Segundo Kress e van Leeuwen, o tamanho do enquadramento é muito importante semioticamente e podem indicar as relações entre os participantes representados e os viewers. De acordo com aqueles autores, “A distância pessoal em close é a distância em que um participante pode segurar ou apertar a outra pessoa e, assim, também se trata de uma distância entre pessoas que têm uma relação íntima uma com a outra” (KRESS e van LEEUWEN, 2006, pág. 124).

Os vetores são importantes para determinar o tipo de relações que os interactantes mantém entre si. Magalhães e Pinheiro afirmam que

O que caracteriza uma proposição narrativa visual é a presença de um vetor, de um traço que indique direcionalidade. De acordo com o tipo de vetor e com o número de participantes envolvidos no evento, é possível distinguir seis tipos de processos narrativos: os processos de ação, os processos reacionais, os processos de fala e mentais, os processos de conversão e o simbolismo geométrico. (MAGALHÃES, C. M. e PINHEIRO, V. S., p. 41)

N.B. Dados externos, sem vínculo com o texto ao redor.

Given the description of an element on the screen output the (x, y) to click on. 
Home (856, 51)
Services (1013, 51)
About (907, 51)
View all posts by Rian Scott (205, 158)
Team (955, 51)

Nessa foto, podemos observar que os atores representados não interagem com o viewer, mas o leitor da foto fica muito próximo dos interactantes porque se trata de uma tomada curta, em close-up (foto que mostra a cabeça e os ombros dos participantes). Esse encurtamento da distância social entre os atores representados e os viewers, apagando as fronteiras sociais entre os atores institucionais representados e o público, pode ressaltar a representação de agentes públicos importantes hierarquicamente como personagens de uma novela de escândalos.

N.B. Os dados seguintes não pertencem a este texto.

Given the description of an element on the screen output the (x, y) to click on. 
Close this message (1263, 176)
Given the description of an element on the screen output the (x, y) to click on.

Se considerarmos a estrutura composicional da foto, poderemos perceber que o então Presidente Lula está como o dado e a então Ministra Erenice Guerra como informação nova.

O texto verbal da reportagem não cita o então Presidente Lula e dá como fato já sabido a sua presença nas relações pessoais da Sra. Erenice Guerra. O fato de o então Presidente Lula não estar representado no texto verbal está em consonância com o posicionamento desse ator social na foto da reportagem. É relevante lembrar que o jornal Folha de S. Paulo, com essa reportagem, faz uma propaganda antigoverno Lula, mas de uma maneira mais dissimulada que a revista Veja.